Imagine this scenario, then. You need a phone number for your friend, Joe. You don’t have it, but you know that Jenny, your socialite friend, would know someone who does. So, you call Jenny and say “Hey, do you know who has Joe’s phone number?” Jenny gives you Jane’s phone number. You then call Jane and say, “Hey, do you have Joe’s phone number?” Jane does, and gives it to you. You can then call Joe directly. This is basically how a DNS lookup works.

Now, the trick here is that IP addresses don’t get to decide what domain names point to them. So, I can register any domain name I want, and tell the DNS server responsible for that domain name that “Hey, this domain points to this IP address”. Then, that DNS server will return that IP address any time someone asks what IP address that domain belongs to.

It’s this subtlety that lets the above smear work. I can register any domain I want, and make it seamlessly redirect to any IP address I want. I could register diggsucks.com and point it to reddit.com, and as far as anyone could tell, diggsucks.com would go to reddit.com.

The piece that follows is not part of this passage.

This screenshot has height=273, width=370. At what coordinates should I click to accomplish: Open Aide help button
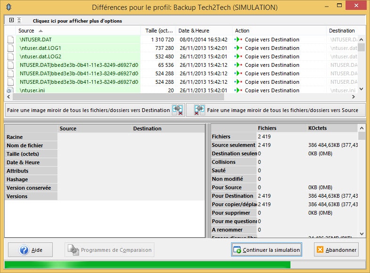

To go back to the voteforthemilf.com issue, if I may return to the phone book analogy, this is as if I called up the phone company and said “Hey, my name is voteforthemilf.com and my phone number is 555-123-4567″. They print it, and someone discovers it. They dial the number, and are connected to McCain campaign headquarters. The story here is that people immediately assume that because the phone number is that for the McCain campaign, it must have been the McCain campaign that put it there – a logical leap that is both bold and wrong.

For kicks, check out this domain that I’ve told my DNS server to redirect to John McCain’s website:

http://clearlymccain.coffeepowered.net

This is a subdomain, obviously, but it’s just as trivial to do it with any real domain.

And now you know how doman names work.

Stop using social information as passwords and security questions!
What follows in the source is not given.